- **ASSIGNMENT**
Could you reproduce only the lines between the one containing "coordinates (1924, 917)." and the one containing "The height and width of the screenshot is (415, 601).", inclusive, replacing "Describe the element" with "Name the element" and keeping all else the same?
++++++++
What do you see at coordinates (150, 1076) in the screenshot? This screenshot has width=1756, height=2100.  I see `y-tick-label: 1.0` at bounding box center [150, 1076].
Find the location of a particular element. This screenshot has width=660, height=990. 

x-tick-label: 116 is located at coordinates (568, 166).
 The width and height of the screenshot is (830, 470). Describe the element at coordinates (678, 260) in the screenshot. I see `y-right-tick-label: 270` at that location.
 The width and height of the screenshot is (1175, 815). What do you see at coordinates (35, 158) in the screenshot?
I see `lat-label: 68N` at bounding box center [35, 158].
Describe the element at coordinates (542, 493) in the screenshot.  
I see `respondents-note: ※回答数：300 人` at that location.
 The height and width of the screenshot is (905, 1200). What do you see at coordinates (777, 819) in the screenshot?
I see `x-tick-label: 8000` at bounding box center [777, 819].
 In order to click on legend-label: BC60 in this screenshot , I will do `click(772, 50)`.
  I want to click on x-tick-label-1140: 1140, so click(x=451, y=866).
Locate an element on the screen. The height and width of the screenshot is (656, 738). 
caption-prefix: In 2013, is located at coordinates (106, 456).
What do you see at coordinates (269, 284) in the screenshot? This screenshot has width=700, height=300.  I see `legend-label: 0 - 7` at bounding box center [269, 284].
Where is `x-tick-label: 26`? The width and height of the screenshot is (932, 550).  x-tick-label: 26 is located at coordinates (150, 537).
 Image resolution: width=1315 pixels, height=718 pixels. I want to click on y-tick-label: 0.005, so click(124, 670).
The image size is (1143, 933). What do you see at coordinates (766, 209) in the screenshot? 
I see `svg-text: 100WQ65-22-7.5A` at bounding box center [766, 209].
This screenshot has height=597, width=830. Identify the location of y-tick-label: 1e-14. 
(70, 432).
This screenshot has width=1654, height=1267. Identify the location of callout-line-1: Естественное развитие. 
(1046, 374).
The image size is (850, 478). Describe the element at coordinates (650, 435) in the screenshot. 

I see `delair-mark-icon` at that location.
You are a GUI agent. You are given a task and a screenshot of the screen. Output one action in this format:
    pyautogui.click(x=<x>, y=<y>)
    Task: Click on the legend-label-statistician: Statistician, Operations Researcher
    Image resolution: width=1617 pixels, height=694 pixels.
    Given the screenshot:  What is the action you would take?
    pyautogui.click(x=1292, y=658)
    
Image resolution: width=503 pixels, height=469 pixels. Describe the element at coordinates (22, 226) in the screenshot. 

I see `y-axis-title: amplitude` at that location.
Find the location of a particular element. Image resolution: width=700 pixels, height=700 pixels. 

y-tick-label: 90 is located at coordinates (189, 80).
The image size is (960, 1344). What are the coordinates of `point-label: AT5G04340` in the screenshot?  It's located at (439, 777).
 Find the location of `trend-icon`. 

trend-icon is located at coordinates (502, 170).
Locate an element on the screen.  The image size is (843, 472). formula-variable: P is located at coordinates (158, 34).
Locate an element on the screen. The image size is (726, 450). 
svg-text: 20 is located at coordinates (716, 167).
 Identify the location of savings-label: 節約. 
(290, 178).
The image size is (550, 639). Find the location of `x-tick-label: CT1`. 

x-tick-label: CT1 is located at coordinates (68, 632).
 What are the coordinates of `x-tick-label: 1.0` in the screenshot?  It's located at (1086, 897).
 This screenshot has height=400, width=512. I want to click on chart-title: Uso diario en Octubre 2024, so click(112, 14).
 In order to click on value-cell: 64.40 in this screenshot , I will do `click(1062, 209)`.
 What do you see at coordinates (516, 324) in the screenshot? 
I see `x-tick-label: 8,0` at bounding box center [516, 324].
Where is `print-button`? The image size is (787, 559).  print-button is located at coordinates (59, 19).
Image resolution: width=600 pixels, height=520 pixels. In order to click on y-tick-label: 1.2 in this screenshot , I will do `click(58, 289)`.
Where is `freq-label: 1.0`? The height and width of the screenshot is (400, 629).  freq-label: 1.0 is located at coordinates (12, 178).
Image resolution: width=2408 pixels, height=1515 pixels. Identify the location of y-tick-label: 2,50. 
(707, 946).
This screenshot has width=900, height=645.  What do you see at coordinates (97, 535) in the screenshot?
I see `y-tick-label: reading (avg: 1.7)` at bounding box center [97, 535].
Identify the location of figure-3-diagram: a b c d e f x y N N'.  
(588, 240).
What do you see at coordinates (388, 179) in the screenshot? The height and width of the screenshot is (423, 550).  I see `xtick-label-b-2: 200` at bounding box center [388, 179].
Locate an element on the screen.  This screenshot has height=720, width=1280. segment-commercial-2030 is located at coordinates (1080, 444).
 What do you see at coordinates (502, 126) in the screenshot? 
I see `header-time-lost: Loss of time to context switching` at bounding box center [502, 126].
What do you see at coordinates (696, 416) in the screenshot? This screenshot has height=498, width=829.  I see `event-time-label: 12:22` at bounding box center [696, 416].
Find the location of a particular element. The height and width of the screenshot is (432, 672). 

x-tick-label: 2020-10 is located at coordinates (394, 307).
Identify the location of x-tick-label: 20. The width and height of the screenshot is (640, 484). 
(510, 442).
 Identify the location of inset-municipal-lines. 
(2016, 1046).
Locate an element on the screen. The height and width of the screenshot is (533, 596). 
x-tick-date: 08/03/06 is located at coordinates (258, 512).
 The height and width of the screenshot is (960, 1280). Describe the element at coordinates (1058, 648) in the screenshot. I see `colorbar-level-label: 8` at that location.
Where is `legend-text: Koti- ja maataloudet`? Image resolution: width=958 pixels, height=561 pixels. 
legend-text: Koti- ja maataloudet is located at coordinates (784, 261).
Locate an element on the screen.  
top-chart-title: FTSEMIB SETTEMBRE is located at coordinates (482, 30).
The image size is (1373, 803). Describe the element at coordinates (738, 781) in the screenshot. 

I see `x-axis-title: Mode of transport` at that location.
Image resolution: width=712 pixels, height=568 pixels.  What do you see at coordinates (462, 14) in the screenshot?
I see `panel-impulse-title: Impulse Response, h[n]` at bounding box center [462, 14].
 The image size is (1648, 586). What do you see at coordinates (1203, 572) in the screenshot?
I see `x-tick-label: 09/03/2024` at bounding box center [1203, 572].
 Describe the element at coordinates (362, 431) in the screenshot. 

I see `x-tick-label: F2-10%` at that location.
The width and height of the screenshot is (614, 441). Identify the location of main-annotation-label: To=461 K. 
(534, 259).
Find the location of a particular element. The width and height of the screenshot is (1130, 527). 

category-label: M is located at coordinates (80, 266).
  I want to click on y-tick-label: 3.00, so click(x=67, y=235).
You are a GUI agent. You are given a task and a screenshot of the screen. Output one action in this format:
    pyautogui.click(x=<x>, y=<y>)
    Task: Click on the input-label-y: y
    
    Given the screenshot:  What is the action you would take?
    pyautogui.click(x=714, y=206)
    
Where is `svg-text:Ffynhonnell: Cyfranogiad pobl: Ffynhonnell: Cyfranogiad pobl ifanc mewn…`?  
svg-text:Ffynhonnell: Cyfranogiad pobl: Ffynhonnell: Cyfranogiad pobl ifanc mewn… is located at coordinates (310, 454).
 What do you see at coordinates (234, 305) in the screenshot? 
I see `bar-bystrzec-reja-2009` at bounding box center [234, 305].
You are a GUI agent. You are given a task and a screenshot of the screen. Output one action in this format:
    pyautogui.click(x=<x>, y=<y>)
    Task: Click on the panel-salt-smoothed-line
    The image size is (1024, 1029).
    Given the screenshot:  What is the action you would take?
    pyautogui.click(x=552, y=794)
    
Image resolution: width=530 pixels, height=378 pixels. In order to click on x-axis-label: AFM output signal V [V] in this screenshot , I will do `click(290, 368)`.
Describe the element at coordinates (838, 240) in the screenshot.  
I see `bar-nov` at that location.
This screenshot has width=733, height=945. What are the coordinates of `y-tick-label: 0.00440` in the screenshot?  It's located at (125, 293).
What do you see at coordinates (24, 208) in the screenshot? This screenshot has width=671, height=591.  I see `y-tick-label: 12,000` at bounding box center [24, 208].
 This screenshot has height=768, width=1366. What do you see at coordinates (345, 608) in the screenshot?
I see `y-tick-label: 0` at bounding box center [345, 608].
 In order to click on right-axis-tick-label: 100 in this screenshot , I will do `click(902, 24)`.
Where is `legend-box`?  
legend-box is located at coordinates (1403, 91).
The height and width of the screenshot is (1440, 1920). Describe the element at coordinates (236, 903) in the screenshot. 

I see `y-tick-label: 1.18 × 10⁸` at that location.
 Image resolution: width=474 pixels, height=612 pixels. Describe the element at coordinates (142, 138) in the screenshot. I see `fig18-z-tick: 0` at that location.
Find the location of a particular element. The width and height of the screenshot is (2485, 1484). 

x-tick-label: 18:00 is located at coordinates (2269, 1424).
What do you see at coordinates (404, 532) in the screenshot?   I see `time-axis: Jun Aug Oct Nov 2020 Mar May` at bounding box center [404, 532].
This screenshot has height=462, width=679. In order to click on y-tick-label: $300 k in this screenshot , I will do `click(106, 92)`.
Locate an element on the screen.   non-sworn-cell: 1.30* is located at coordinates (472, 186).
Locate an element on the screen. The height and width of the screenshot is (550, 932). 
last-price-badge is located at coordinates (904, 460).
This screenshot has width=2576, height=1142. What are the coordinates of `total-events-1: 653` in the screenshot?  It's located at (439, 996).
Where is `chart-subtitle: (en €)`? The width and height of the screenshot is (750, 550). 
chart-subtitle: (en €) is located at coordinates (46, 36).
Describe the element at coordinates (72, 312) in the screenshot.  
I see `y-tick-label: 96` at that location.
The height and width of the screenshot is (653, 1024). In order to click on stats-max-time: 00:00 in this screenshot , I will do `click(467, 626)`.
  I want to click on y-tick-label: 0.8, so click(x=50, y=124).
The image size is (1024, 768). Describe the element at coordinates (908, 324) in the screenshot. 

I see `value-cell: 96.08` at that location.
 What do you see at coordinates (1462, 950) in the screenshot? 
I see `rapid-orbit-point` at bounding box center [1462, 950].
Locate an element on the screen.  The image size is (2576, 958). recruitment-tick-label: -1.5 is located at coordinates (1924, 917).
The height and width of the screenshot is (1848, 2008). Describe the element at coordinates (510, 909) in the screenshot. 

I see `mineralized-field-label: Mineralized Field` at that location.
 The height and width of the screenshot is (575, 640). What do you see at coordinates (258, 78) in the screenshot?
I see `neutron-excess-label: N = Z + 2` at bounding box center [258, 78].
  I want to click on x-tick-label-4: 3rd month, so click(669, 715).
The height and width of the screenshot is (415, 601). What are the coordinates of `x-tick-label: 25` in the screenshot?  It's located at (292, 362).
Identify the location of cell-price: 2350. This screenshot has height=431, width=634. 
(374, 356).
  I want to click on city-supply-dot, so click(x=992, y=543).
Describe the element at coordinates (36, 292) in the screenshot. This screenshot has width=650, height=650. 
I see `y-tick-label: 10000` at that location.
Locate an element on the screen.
++++++++
- **COMPLETED TASK**
Locate an element on the screen.  The image size is (2576, 958). recruitment-tick-label: -1.5 is located at coordinates (1924, 917).
The height and width of the screenshot is (1848, 2008). Name the element at coordinates (510, 909) in the screenshot. 

I see `mineralized-field-label: Mineralized Field` at that location.
 The height and width of the screenshot is (575, 640). What do you see at coordinates (258, 78) in the screenshot?
I see `neutron-excess-label: N = Z + 2` at bounding box center [258, 78].
  I want to click on x-tick-label-4: 3rd month, so click(669, 715).
The height and width of the screenshot is (415, 601). What are the coordinates of `x-tick-label: 25` in the screenshot?  It's located at (292, 362).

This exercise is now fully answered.